SAFE notes confuse most people because the name sounds like it involves actual currency. It doesn’t. As someone who’s invested in startups using both traditional equity and SAFE agreements, I can tell you the simplicity is the whole point. Here’s how they actually work.

What a SAFE Actually Is
Y Combinator created SAFEs in 2013 because convertible notes were too complicated for early-stage startup investing. A SAFE—Simple Agreement for Future Equity—gives you the right to get shares later, when the company raises a priced equity round. You put in money now, get equity later, skip the debt mechanics and interest calculations.
No maturity date. No interest accrual. Just an agreement that converts to equity when certain conditions trigger.
A Real-World Example
Let’s say you invest $100,000 in a startup through a SAFE with a $5 million valuation cap and 20% discount. The company later raises Series A at a $10 million valuation.
Your SAFE converts at the $5 million cap, not the $10 million actual valuation. You’re getting shares as if the company was worth half what Series A investors paid. The 20% discount applies on top of that, meaning your $100,000 effectively buys shares as if you’d invested $125,000.
Both mechanisms work in your favor, compensating for the early risk you took.
Key Terms That Matter
Valuation cap sets the maximum price at which your SAFE converts. If the company raises at a higher valuation, you still convert at the cap. This protects you from dilution if the company takes off.
Discount rate gives you a percentage reduction from what later investors pay. Usually 15-25%. Works alongside or instead of a cap depending on the negotiation.
Pro-rata rights let you invest in future rounds to maintain your ownership percentage. Important if you believe the company will succeed and want to keep your stake from shrinking.
The Risks Nobody Emphasizes Enough
If the company fails, your money is gone.
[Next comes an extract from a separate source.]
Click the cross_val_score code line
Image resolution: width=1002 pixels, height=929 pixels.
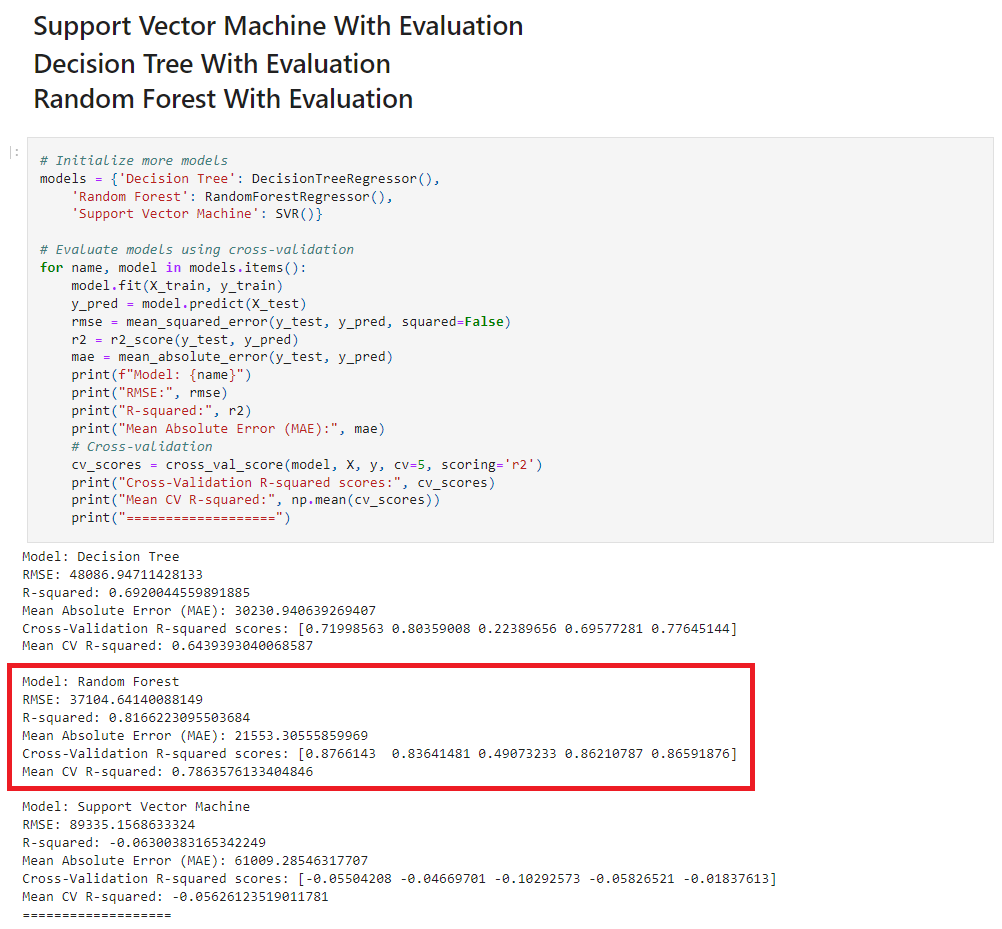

SAFEs aren’t debt—you don’t have creditor rights in bankruptcy. The company owes you nothing until those conversion conditions trigger.
Dilution happens in subsequent rounds too. Your percentage shrinks as the company issues more equity. Pro-rata rights help but require additional capital.
Probably should mention the illiquidity. Startup equity doesn’t trade on exchanges. You’re waiting years for a liquidity event—acquisition, IPO, or nothing at all.
Why SAFEs Still Make Sense
For startups, SAFEs are fast and cheap. No negotiating complex term sheets, no legal fees for debt documentation. The money arrives quickly.
For investors, SAFEs offer startup exposure without the overhead of traditional venture deals. The conversion mechanics protect early-stage risk takers with favorable terms when things go well.
Just understand what you’re actually buying: upside potential with genuine downside risk.